Exercise 1:
For the blackboard puzzle text, decide whether each statement agrees with it: (a) the final answer is two words taken from Harry Potter; (b) the ninth answer, 14, is worked out in base 10; (c) the letters A-Z correspond to the numbers 1-26. Give yes or no for each, quoting the deciding words of the text.

Text shown:
+ + + + +
# 16 number puzzles on a blackboard

I have left you some number puzzles on the blackboard. Solve them and let me know what they spell.

Hint:

The final answer is two words and is something from Harry Potter

The individual answers, starting from top left and moving right, are

19 (subtract 19 each time)
20 (multiply by 5)
19 (a^2 + b)
18 (sum of 2 opposite triangles)
7 (multiply 2 vertices, divide by left vertice)
8 (square of opposite number minus 1)
11 (a*b + a + b)
19 (circle is 4, triangle is 2, rectangle is 1)
14 (base 8)
17 (rotate 180 degrees)
13 (sum of opposites minus bottom right gives top left)
0 (just calculate)
3 (just algebra)
14 (just calculate)
18 (sum of two left diagonals gives number on top)

Then use A-Z = 0-25.
+ + + + +
Exercise 2:
Transfer the records from the line with "This screenshot has height=909, width=1269." up to and including the line with "pos(169,696)", with 84 added to every coordinate in the answers. Omit the pictures.

Raw data:
+ + + + +
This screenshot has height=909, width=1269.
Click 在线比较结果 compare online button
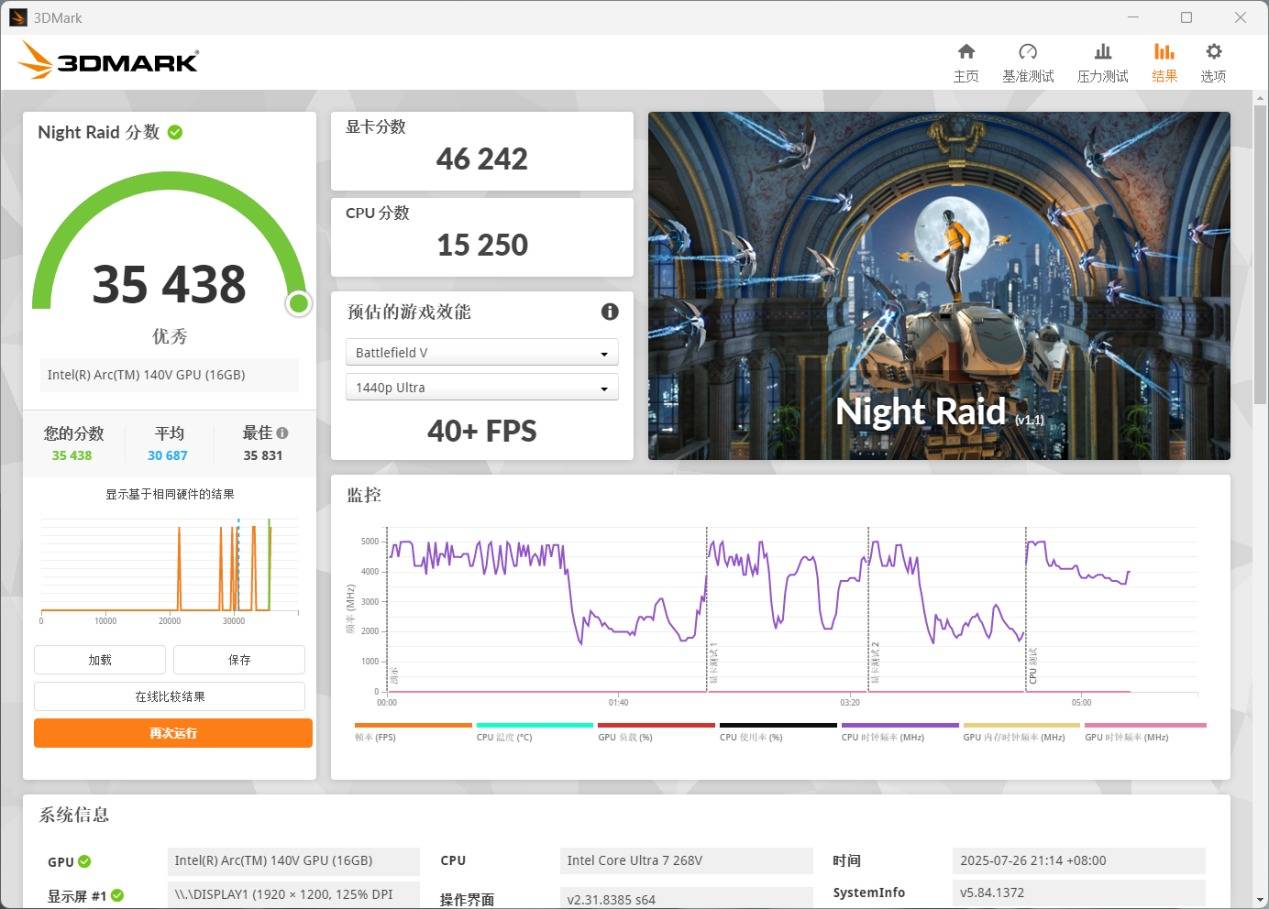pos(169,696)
+ + + + +
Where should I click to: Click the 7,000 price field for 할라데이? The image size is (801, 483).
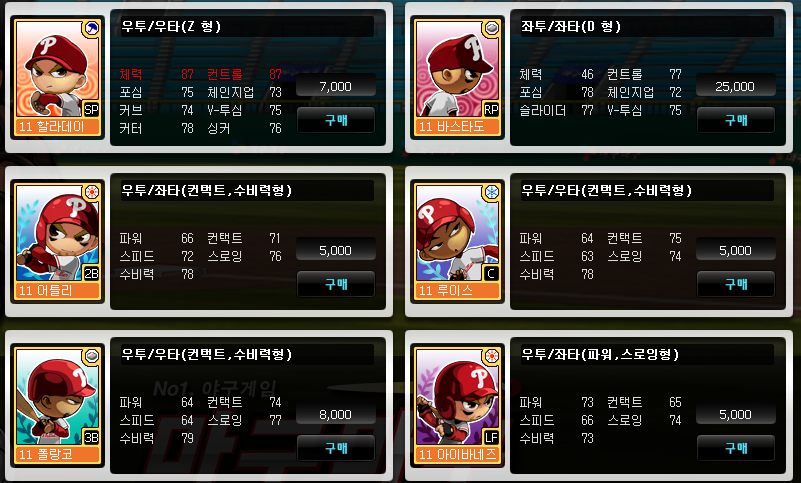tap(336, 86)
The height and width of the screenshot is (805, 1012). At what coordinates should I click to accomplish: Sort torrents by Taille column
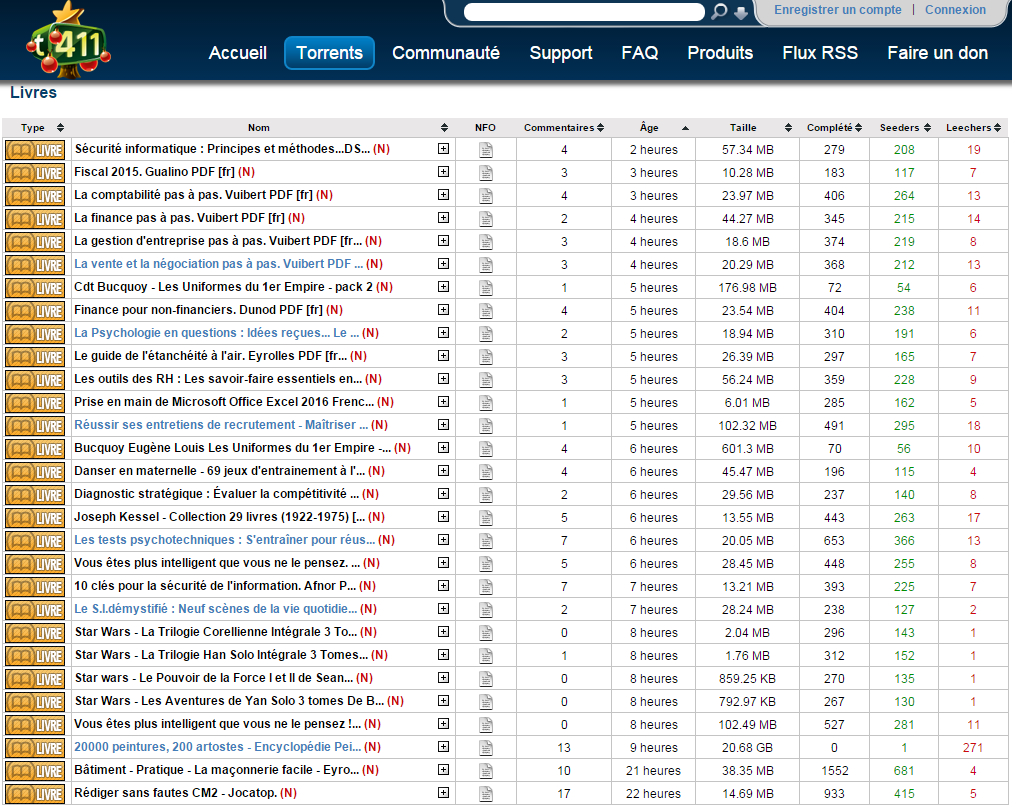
+ + + + +
Right answer 1:
(a) Yes: "The final answer is two words and is something from Harry Potter"
(b) No: "14 (base 8)"
(c) No: "Then use A-Z = 0-25."

Right answer 2:
This screenshot has height=909, width=1269.
Click 在线比较结果 compare online button
pos(253,780)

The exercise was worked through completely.